The next time you take your Norfolk to the vet for a routine dentistry, a spay or neuter, or an annual physical and someone on the veterinary team suggests doing some routine bloodwork think twice before declining because, "Fido's fine and I don't want to do anything that isn't absolutely necessary."
The fact is, you can't always tell if Fido is fine just by looking at him.
In March of this year I brought my six year old bitch, Fleury, to the vet for a routine spay and dental. She's given me four litters of fine puppies, and I promised her I'd get her spayed so that we could concentrate on her performance career without having to take time out for heat cycles or maternity leave.

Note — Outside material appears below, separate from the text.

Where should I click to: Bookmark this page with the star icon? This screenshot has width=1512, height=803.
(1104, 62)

I elected to have a "pre-screen" done and in the interests of full disclosure I work at the practice and don't have to worry about the cost of in house blood work. Still, it would have been easy to skip this step. After all, Fleury hasn't had a sick day in her life.

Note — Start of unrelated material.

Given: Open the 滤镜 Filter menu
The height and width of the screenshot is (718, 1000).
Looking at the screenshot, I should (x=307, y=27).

Imagine my surprise when her white blood count came up dangerously low. We ran a 3DX snap test for Heart worm, Lyme, and Ehrlichia Canis and all were negative. A blood sample was sent to the outside laboratory and the results next day were even more dramatic than those shown by our own test. We then ran a full tick panel, and the results were positive for Ehrlichia Equi.
Fleury has been successfully treated for the Ehrlichia and her bloodwork is almost back to normal. We have a few questions, and are continuing to test to make sure all values stay headed in the right direction, but everything looks pretty good.

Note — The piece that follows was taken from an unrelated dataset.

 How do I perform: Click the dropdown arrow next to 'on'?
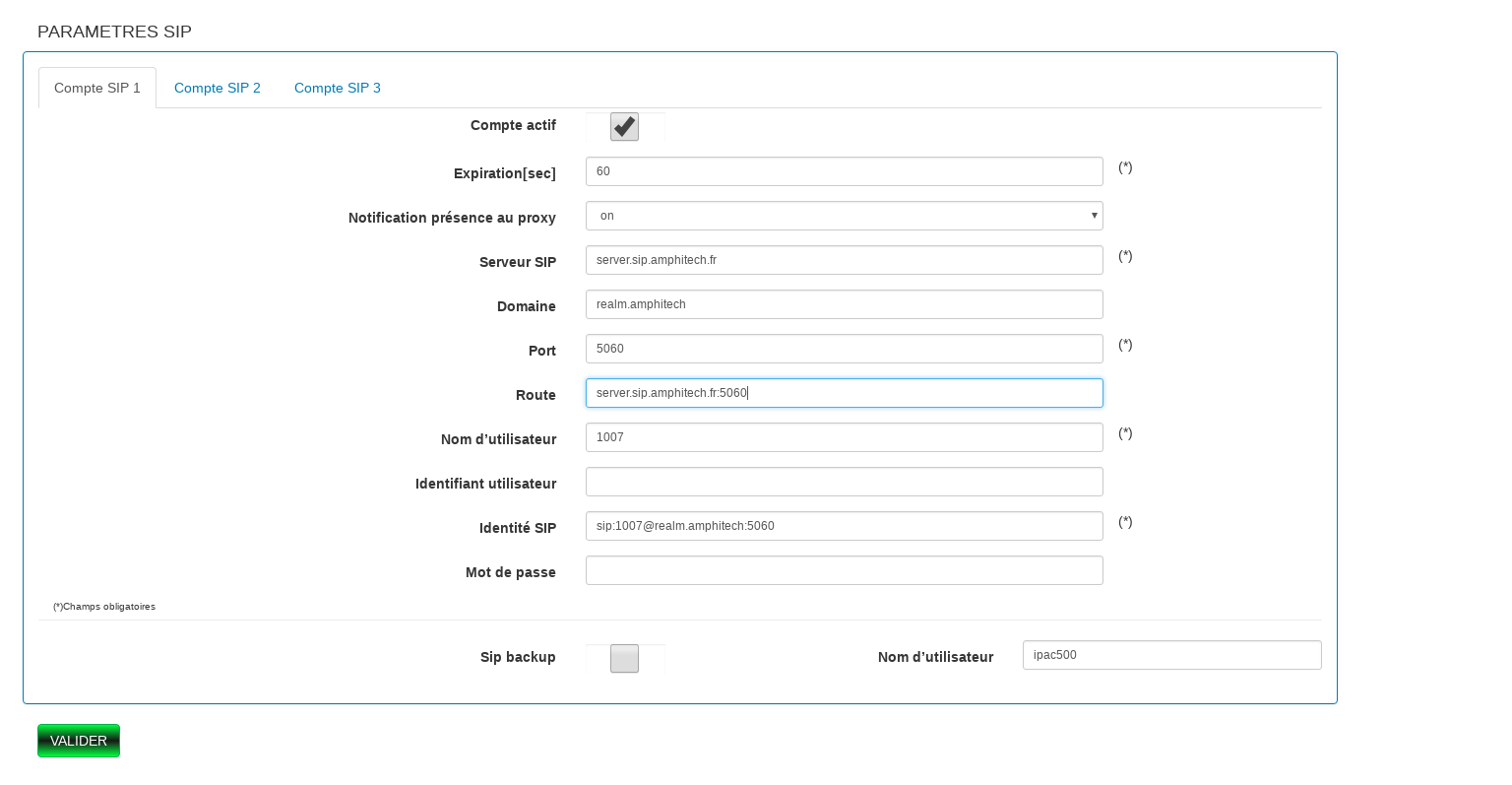[x=1094, y=216]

It would have been dangerous to Fleury had she undergone surgery when her blood values were so dramatically out of the normal range. Had the Ehrlicia gone undiagnosed, there would have been some pretty nasty side effects and a late diagnosis might have come too late to be helpful. All in all, I don't think it's being too dramatic to say that taking the time to do one simple blood test may have saved her life.